Your goal — Please retype, word for word, the line containing "Viewport: 1640px width, 1009px" and every line after it through the end of the records, leaving out all pictures.

(Entries taken from a collection)
============

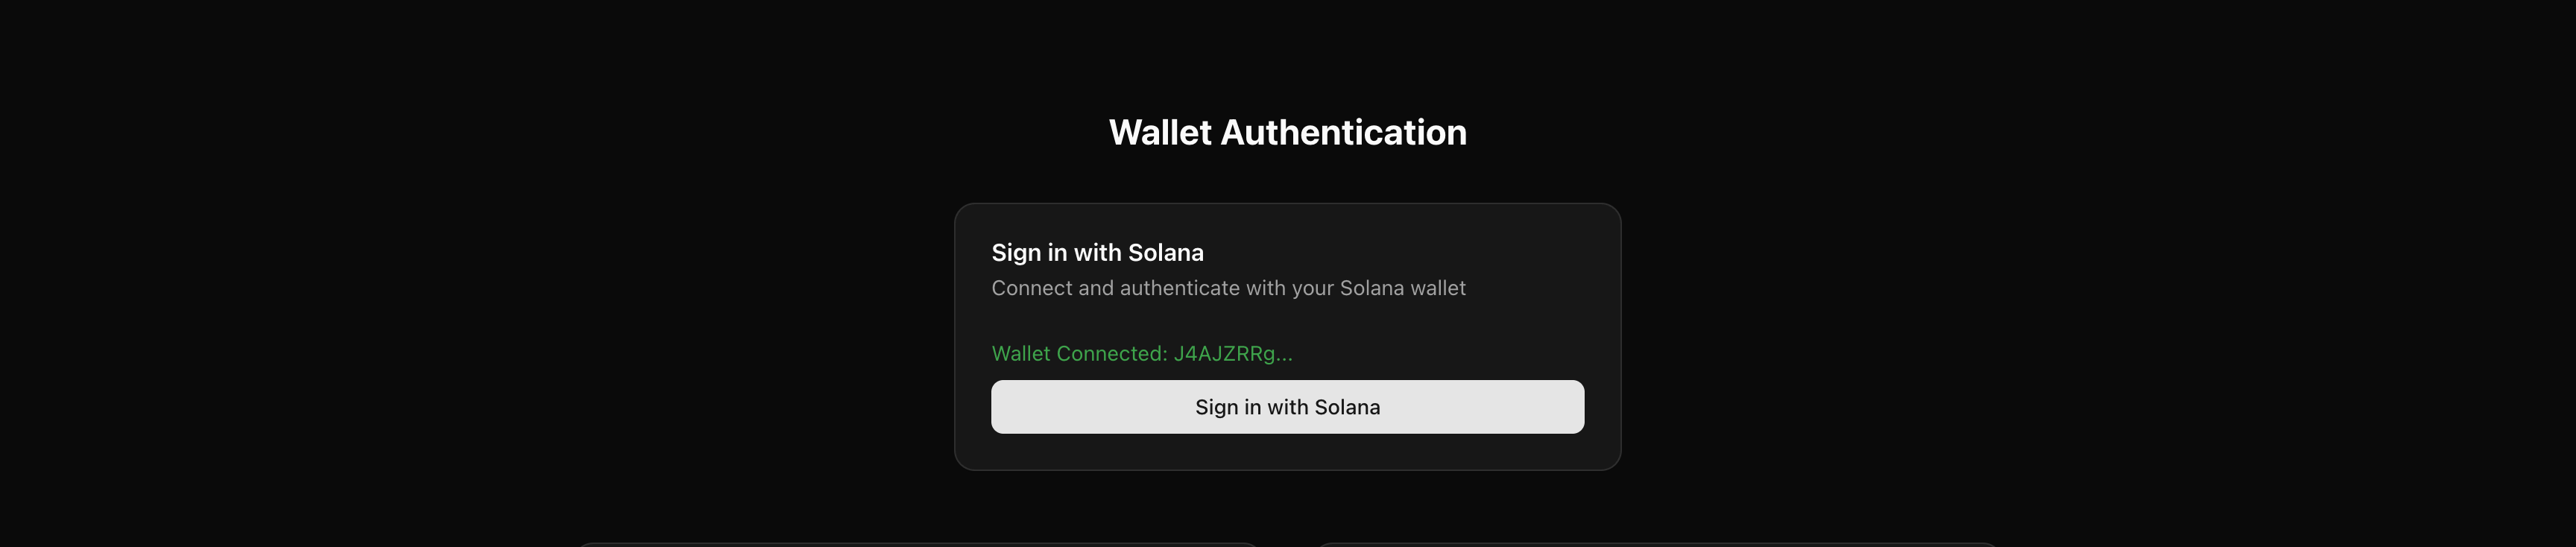Click the Wallet Authentication page heading
This screenshot has height=547, width=2576.
[1287, 131]
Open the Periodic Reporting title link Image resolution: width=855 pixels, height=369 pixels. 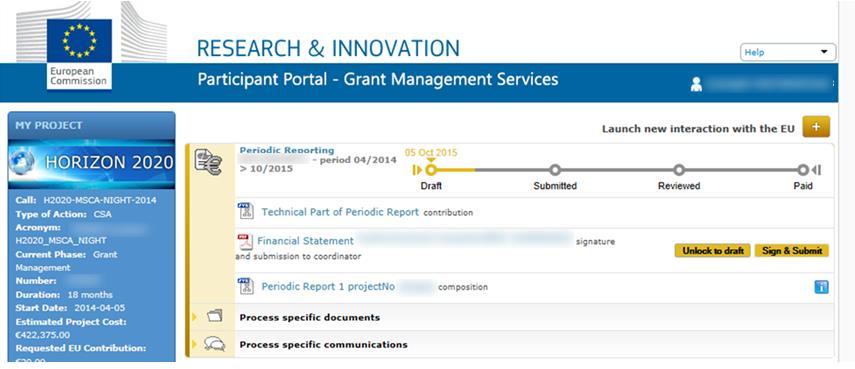287,150
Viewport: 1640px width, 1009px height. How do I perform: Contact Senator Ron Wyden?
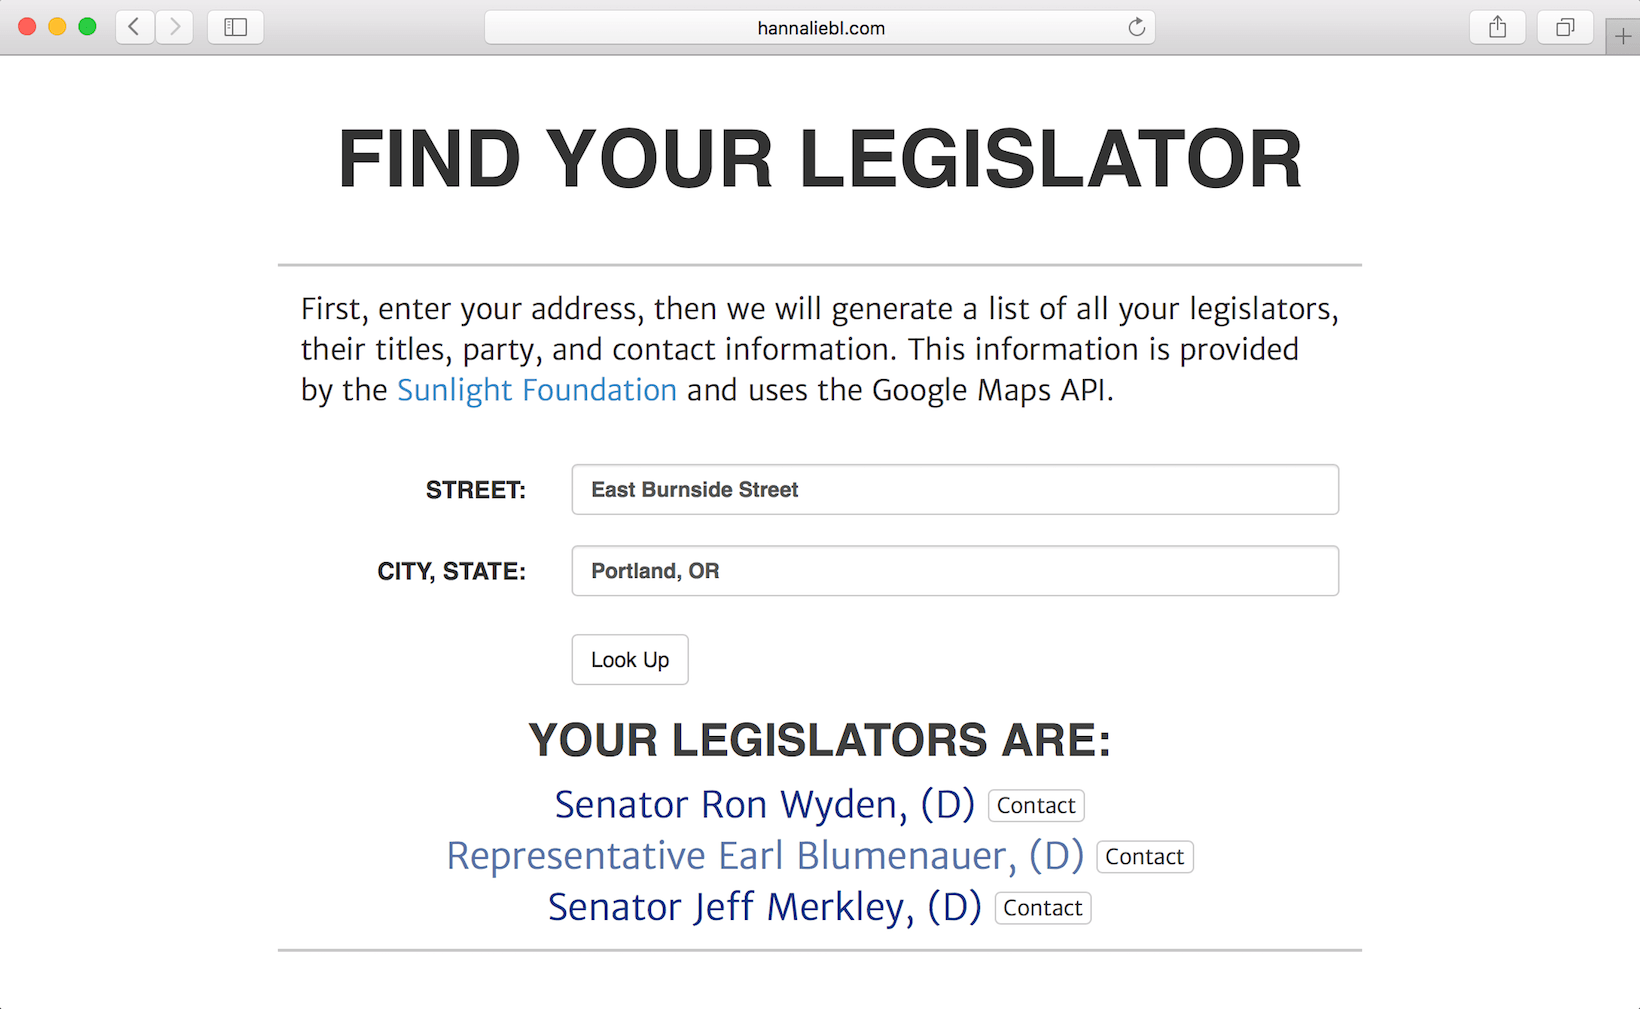(x=1036, y=805)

============

Written response —
Viewport: 1640px width, 1009px height. How do I perform: Contact Senator Ron Wyden?
(x=1036, y=805)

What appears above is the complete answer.